Segment Start: Dataset entries
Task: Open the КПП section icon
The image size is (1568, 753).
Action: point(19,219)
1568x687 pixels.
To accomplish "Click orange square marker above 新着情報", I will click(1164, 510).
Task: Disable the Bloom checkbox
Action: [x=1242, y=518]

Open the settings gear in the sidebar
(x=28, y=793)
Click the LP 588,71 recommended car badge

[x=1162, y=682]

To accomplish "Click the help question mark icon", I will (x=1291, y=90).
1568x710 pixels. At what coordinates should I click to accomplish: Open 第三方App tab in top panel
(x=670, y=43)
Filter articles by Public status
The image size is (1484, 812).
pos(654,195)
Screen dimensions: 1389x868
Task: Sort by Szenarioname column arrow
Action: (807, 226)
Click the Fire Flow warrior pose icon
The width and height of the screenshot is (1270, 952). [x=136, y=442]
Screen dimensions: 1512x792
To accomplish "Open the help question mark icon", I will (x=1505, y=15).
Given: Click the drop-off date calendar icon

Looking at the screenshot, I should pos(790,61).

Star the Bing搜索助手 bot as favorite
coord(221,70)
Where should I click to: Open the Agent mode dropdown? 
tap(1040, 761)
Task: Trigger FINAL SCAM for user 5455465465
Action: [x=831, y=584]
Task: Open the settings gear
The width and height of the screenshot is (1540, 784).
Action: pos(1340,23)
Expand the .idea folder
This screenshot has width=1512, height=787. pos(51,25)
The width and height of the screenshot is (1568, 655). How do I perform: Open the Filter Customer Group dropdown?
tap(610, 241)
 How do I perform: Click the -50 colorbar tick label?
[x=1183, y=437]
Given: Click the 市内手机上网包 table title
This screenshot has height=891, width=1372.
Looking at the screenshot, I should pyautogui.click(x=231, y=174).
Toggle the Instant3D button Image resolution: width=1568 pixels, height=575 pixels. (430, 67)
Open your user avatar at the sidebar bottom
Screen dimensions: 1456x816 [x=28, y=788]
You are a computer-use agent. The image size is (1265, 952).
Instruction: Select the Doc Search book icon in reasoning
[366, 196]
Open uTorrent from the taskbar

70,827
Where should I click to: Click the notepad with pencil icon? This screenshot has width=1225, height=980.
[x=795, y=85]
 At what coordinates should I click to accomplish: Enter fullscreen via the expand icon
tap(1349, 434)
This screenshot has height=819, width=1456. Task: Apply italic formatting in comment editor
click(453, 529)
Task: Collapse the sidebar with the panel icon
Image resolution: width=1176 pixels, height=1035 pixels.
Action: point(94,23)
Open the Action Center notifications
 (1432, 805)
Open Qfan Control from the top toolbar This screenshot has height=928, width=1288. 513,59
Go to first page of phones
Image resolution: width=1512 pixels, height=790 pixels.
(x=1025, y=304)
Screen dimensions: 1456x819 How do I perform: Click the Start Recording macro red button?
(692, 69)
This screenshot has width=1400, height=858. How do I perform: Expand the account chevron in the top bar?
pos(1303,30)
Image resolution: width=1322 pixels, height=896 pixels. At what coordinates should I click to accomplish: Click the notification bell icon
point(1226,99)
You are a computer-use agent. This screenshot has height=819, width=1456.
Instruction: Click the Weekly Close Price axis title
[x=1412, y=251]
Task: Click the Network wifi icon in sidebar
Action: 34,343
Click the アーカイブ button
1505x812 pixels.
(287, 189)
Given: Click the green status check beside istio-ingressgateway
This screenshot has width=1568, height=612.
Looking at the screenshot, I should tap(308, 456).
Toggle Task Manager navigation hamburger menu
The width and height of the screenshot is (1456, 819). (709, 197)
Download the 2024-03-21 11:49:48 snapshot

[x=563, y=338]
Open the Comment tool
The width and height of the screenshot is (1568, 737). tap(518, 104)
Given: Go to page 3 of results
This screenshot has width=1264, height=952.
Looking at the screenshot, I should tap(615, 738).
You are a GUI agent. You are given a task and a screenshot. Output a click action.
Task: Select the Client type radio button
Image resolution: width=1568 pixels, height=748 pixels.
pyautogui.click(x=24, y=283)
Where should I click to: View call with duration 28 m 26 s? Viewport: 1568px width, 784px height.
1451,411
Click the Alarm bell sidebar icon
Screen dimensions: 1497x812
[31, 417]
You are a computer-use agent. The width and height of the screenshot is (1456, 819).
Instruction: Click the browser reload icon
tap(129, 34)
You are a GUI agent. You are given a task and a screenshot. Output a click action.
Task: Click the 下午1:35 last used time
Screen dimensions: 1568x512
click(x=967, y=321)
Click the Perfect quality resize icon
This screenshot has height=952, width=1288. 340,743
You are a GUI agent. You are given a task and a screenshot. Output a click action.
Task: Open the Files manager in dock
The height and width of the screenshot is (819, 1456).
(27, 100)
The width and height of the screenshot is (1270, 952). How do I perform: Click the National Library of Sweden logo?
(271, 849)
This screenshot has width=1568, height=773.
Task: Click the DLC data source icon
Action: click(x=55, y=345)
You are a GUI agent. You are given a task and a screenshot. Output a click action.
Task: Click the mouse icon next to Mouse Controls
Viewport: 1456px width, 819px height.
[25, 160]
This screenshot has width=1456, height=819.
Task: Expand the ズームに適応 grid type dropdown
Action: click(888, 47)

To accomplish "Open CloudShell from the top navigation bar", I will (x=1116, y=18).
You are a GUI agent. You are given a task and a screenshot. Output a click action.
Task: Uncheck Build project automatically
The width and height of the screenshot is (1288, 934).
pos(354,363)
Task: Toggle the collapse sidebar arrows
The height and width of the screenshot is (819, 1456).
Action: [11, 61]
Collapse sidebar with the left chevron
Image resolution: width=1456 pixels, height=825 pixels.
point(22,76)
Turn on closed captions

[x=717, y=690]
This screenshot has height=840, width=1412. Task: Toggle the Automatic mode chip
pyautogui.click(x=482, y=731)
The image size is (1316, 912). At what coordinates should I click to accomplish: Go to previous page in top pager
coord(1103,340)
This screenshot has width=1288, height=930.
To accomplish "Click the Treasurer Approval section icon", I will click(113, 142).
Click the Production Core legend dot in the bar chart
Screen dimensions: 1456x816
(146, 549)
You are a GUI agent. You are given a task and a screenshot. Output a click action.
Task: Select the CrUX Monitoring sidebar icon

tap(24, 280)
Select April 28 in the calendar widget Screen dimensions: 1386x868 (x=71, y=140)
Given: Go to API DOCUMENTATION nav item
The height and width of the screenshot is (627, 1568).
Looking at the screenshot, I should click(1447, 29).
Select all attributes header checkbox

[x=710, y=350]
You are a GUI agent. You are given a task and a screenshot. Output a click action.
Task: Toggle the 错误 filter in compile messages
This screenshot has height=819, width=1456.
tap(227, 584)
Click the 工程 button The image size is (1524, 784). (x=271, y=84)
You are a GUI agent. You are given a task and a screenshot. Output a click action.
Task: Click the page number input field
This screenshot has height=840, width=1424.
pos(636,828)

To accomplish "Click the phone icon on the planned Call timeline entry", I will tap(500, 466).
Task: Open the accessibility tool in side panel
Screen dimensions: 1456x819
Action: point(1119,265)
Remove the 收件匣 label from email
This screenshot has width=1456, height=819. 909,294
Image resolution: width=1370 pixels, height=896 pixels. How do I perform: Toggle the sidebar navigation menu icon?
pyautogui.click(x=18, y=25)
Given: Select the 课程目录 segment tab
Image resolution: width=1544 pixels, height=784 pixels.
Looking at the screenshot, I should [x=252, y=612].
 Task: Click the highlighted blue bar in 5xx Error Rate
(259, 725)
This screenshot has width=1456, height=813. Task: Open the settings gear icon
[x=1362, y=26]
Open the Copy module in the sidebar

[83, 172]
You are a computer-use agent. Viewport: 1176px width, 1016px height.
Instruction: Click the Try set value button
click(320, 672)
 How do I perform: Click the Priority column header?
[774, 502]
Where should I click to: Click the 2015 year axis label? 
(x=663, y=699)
Segment End: Dataset entries
_Exercise_:
Make a copy of each line in the records above that has the word "question".

_Answer section_:
To accomplish "Click the help question mark icon", I will (x=1291, y=90).
To accomplish "Open the help question mark icon", I will (x=1505, y=15).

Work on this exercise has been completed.